Brief: Excluding all pictures, please output the listing exactly.

Source information:

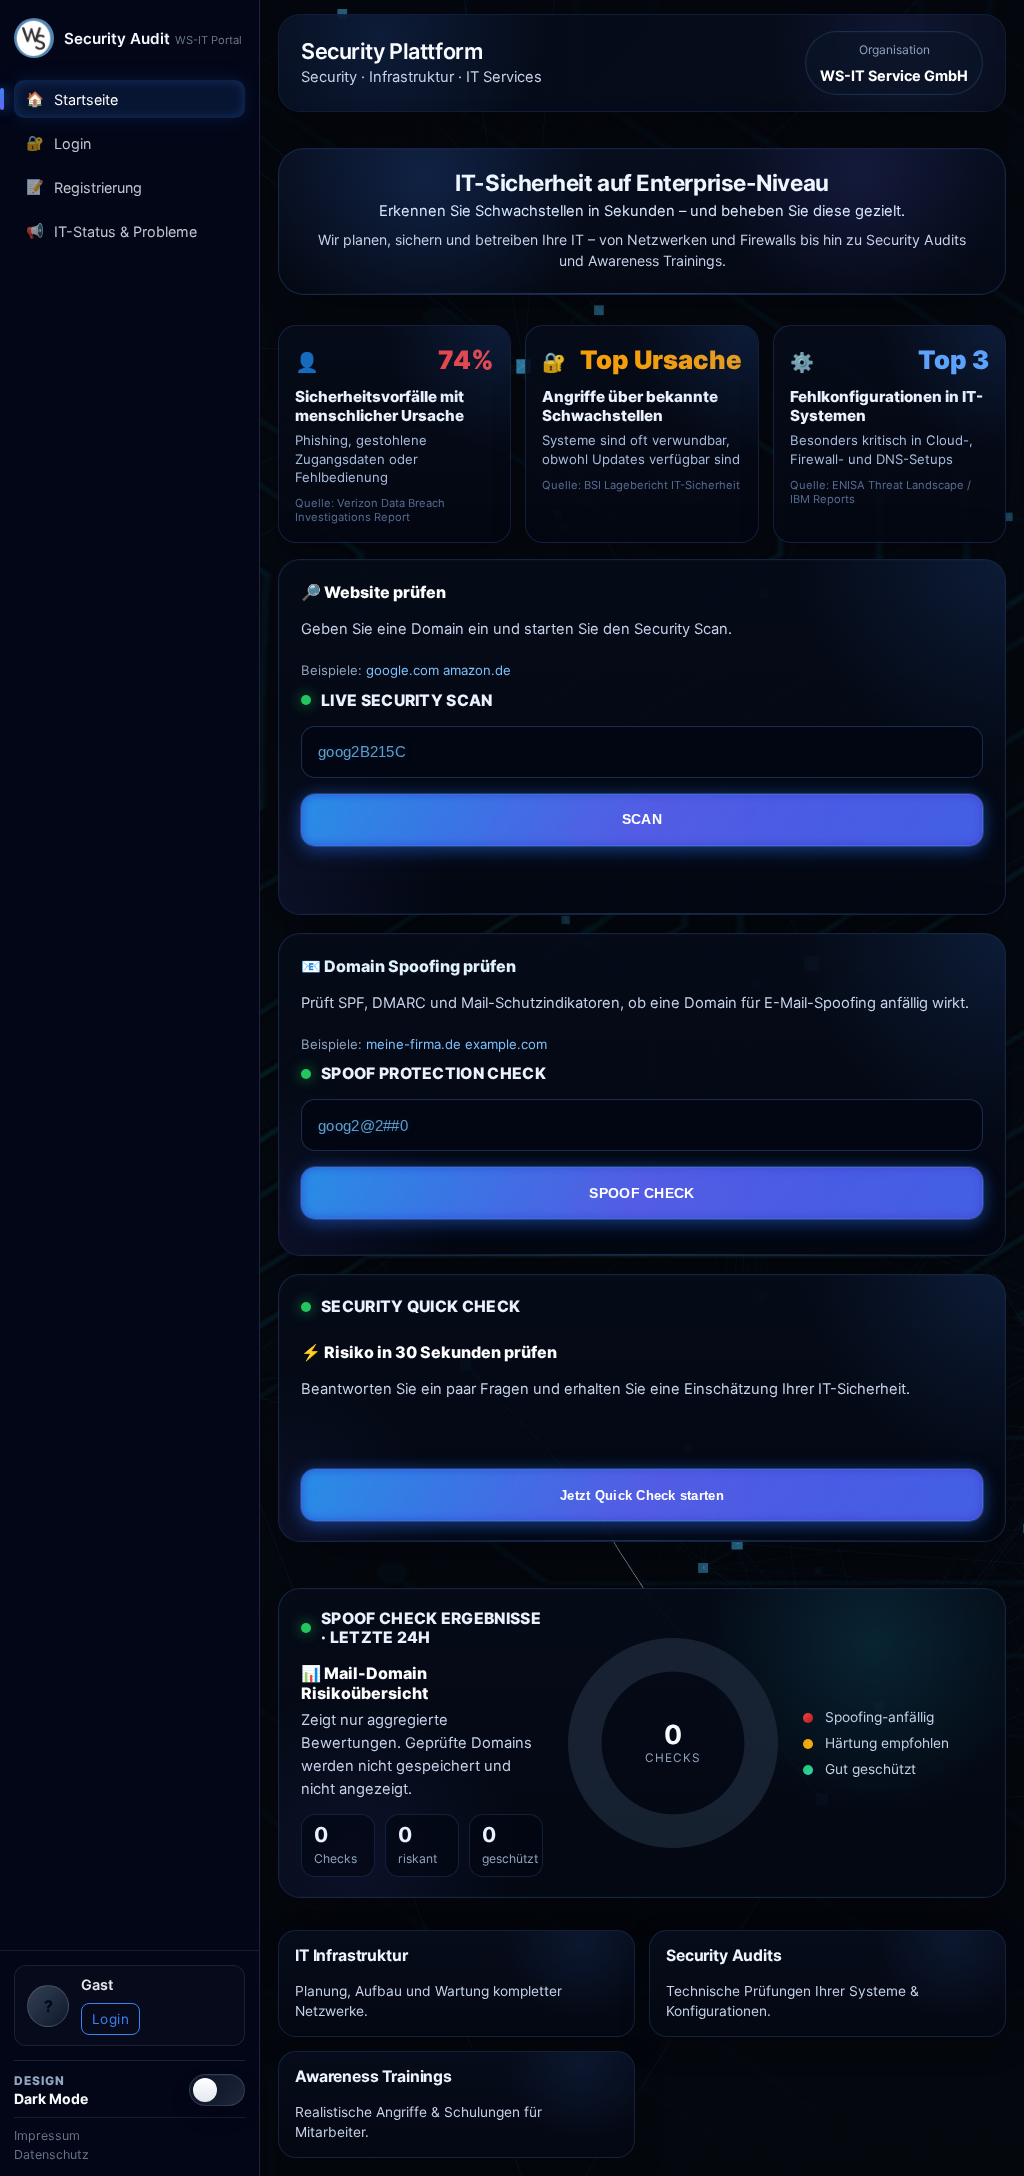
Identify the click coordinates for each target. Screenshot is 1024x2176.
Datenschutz (51, 2154)
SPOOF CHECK (641, 1193)
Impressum (47, 2135)
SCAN (642, 819)
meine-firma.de (413, 1044)
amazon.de (477, 670)
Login (110, 2019)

Output:
Identify the click coordinates for each target. Screenshot is 1024x2176.
Datenschutz (51, 2154)
SPOOF CHECK (641, 1193)
Impressum (47, 2135)
SCAN (642, 819)
meine-firma.de (413, 1044)
amazon.de (477, 670)
Login (110, 2019)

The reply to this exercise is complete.